I would like to ask a question about lags I've included however I believe it's better if I first give you some more insight information about my topic.
My hypothesis is ''the positive sentiment spread via Twitter can predict increasing movements on the stock market. So I've gathered approximately 60.000 'positive'tweets over a period from the 8th of October to the 18th of October (intraday, by the hour and excluded the weekend 12 and 13 October). In the named period I gathered tweets from 09:00 am to 04:00 pm about 98 stocks I randomly picked from the S&P 500. For instance, I picked Apple and if I wanted the tweets about the financials of Apple I searched for $AAPL (since when a tweets is sent mentioning a firm's financials the ticker symbol is used preceded by a dollar sign). The program I used immediately labeled it as a positive or negative tweets.

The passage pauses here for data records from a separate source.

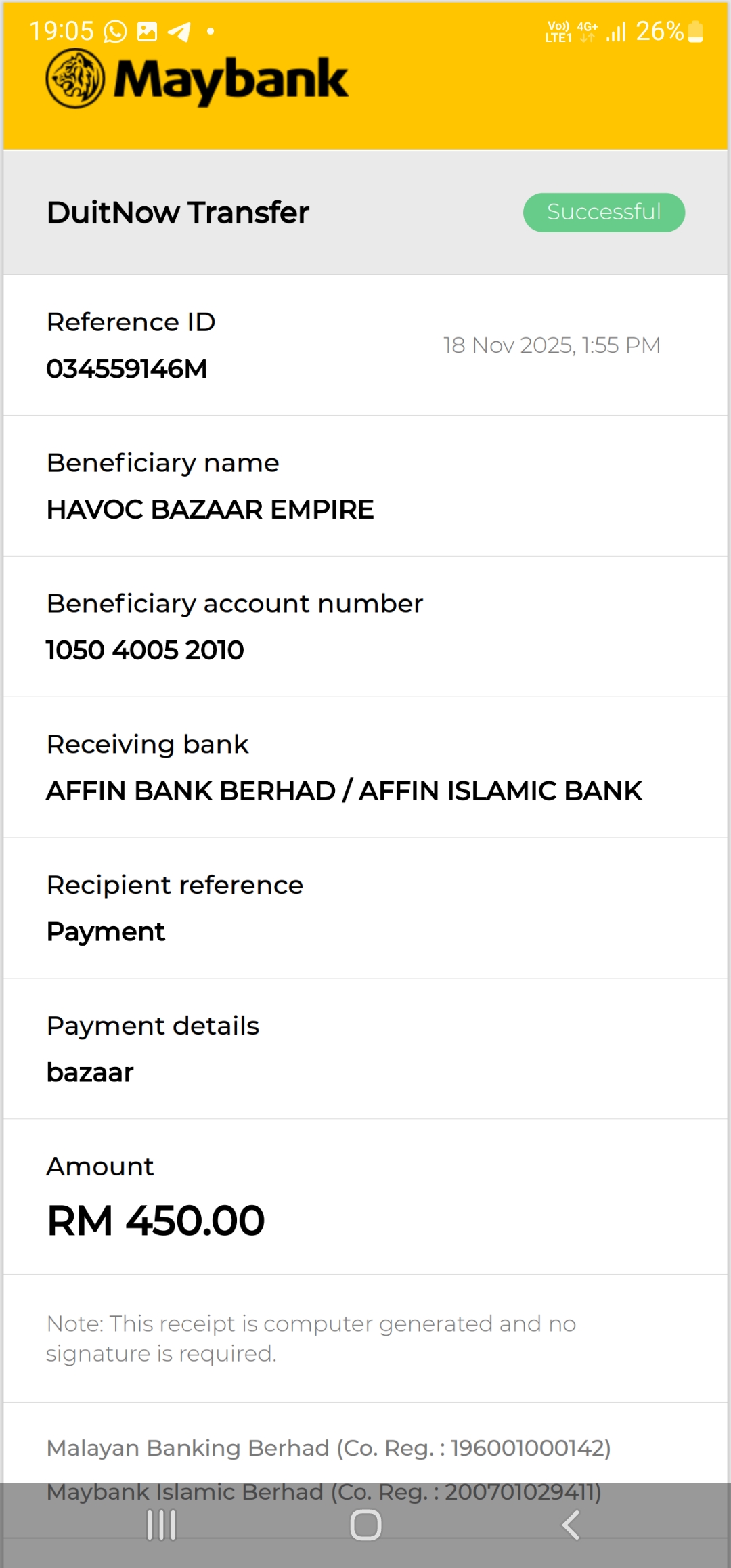Image resolution: width=731 pixels, height=1568 pixels.
Task: Tap the green Successful status badge
Action: coord(604,212)
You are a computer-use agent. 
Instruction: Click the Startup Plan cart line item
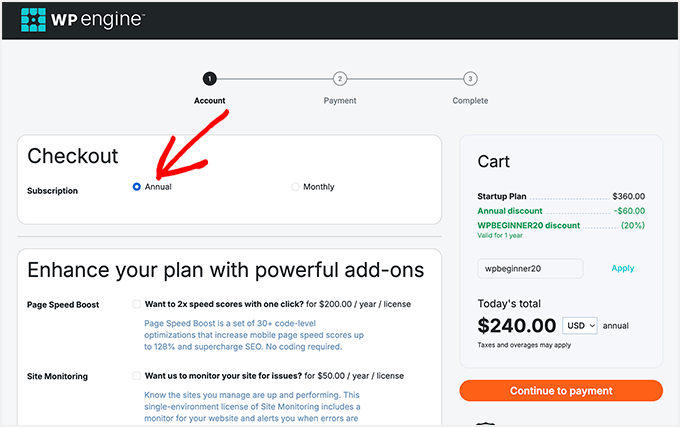click(x=502, y=197)
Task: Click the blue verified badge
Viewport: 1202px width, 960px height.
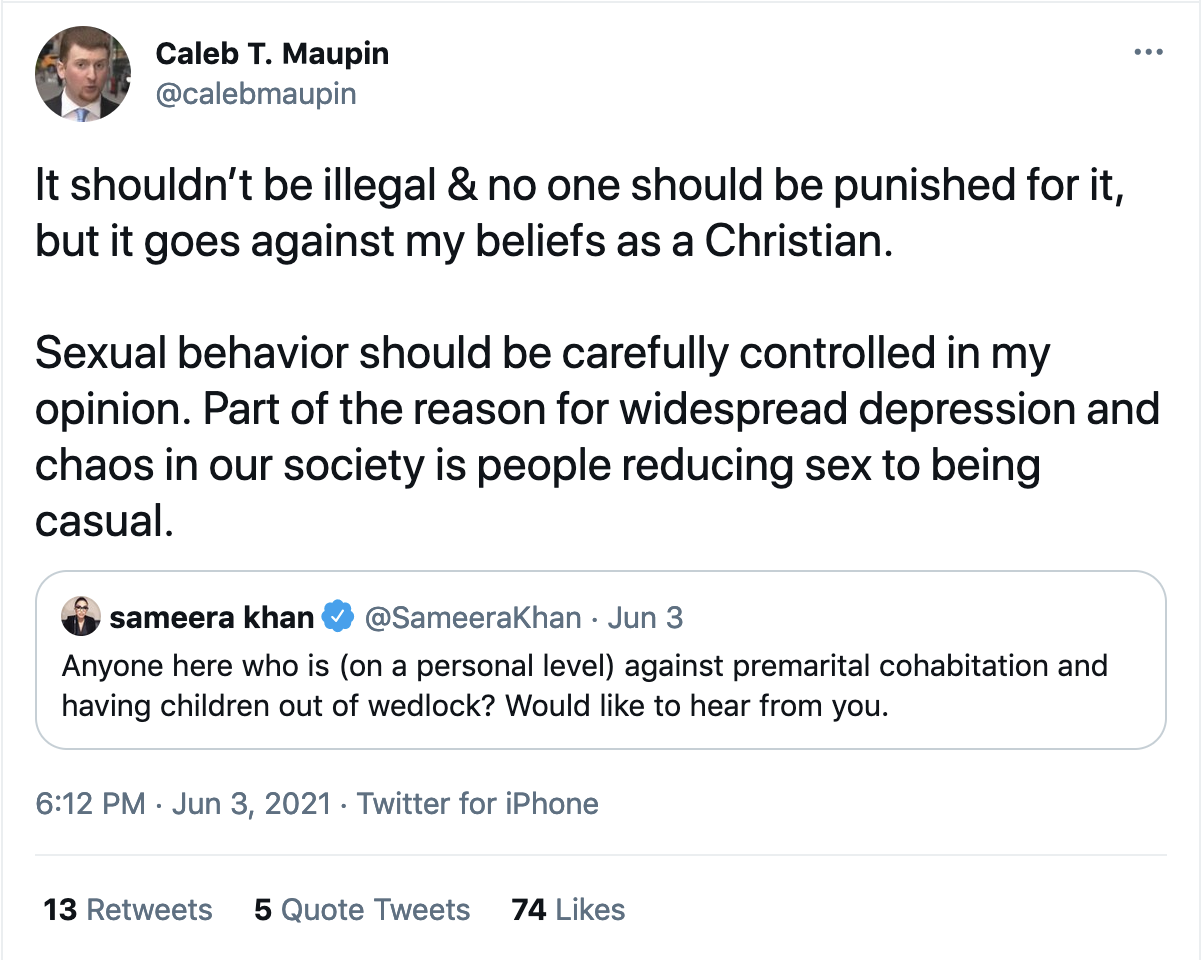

To clarify, I looked at the quantity of tweets that was sent by the hour. In total I have 72 periods for 97 firms making it 6984 observations.
I created a dummy variable since I wanted to look at the strength of social network instead of the original news media. So for all the firms that were explicity in the (financial) news over the period 10-08-2013 to 10-18-2013 I created a dummy.
After collecting the tweets, I collected the matching stock quotes. Since they were not stationary I used the first differences and created panel data.
After doing the Hausman test I concluded that I had to use the fixed effects model. But after running the regression, I came to the conclusion that I have lots of serial correlation. So I included three lags for the dependent variable (returns) and independent variable (tweets) in order to get my Durbin - Watson statistic above 2. As shown below.
However, I find it very difficult to interpret the results especially since the t value are so high. I understand that it is difficult to draw a general conclusion with only one independent variable but could someone help me? What can I conclude from the regression with inclusion of the lags?
Thanks in advance for your time, very much appreciated!